[Items from a dataset]
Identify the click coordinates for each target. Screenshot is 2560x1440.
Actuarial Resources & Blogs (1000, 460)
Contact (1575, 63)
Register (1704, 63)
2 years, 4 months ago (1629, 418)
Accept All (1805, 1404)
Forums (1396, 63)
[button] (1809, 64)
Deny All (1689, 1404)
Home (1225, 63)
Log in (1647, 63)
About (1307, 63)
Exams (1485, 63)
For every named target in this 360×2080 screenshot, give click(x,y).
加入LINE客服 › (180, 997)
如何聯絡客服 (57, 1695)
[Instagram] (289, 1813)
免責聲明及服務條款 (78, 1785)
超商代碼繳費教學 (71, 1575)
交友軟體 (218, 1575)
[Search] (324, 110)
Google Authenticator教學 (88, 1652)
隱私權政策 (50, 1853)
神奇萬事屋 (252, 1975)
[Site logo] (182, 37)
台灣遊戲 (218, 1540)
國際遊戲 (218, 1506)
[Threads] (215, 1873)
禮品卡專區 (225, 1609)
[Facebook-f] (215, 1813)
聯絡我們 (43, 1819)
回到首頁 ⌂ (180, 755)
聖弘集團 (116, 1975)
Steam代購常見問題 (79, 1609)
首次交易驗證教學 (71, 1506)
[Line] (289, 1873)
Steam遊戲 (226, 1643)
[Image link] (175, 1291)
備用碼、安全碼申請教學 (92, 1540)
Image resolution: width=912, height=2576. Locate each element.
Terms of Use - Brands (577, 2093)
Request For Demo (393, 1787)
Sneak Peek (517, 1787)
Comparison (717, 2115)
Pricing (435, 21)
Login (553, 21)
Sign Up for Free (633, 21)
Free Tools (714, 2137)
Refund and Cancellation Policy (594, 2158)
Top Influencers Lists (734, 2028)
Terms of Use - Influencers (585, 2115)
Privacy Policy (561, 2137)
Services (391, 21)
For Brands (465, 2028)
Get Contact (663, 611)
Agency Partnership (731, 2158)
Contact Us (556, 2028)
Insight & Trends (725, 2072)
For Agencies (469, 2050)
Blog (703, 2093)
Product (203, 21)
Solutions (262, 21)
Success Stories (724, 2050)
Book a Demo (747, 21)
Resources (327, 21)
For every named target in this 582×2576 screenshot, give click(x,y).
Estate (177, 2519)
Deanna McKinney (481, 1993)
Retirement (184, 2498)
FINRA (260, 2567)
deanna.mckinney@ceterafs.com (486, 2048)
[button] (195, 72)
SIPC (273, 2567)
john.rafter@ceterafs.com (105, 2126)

## What you need to do
Search the data above for the string "target" and return every line that has it.

## Task response
Identify the click coordinates for each target. Screenshot is 2560x1440.
For every named target in this 360×2080 screenshot, give click(x,y).
For every named target in this 582×2576 screenshot, give click(x,y).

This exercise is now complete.